→ **Problem to work on**
Work out how many lines in the items below contain the string "Expand" with the same capitalization, and reply with the number alone.

→ **Available records**
——————

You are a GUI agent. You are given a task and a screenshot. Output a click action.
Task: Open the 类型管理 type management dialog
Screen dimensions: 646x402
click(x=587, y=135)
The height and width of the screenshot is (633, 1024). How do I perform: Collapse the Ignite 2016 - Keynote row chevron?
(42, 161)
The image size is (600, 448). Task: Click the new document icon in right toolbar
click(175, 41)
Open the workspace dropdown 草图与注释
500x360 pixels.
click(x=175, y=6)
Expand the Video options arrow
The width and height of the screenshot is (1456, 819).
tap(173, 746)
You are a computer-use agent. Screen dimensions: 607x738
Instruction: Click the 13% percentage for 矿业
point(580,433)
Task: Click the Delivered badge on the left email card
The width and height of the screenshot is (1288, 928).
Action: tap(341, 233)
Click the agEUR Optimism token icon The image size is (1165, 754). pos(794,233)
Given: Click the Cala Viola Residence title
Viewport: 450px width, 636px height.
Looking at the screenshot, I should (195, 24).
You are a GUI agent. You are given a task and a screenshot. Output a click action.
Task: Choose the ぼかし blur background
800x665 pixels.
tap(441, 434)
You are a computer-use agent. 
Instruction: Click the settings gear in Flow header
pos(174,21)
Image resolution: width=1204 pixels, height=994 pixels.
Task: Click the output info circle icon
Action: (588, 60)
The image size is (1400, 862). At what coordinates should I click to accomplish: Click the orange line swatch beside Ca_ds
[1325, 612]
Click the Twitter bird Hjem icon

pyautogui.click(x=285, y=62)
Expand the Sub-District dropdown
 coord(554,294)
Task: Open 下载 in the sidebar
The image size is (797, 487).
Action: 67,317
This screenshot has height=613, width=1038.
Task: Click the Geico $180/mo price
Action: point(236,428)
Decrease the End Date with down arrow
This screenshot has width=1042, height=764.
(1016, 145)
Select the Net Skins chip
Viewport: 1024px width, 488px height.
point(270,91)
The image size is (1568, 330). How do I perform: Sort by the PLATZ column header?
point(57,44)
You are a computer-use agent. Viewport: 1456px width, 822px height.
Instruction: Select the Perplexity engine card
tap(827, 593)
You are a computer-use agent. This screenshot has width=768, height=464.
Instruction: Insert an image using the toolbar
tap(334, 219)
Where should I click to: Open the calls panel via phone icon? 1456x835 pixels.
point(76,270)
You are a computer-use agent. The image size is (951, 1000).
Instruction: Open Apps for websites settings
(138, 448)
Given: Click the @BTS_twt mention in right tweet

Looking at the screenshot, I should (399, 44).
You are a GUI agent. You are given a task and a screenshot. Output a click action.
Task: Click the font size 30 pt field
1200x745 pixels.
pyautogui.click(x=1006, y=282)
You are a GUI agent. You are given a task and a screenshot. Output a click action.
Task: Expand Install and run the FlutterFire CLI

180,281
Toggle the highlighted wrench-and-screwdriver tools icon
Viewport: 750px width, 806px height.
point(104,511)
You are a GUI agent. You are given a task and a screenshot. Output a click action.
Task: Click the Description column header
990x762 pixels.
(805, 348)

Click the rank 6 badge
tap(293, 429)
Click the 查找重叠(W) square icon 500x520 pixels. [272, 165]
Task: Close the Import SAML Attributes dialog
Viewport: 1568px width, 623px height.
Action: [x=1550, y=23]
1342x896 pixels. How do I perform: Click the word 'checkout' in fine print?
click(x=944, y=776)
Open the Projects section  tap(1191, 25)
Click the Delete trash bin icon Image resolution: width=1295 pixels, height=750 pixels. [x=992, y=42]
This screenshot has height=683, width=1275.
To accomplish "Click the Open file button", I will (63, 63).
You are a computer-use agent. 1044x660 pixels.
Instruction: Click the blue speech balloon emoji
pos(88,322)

——————

→ **Completed exercise**
3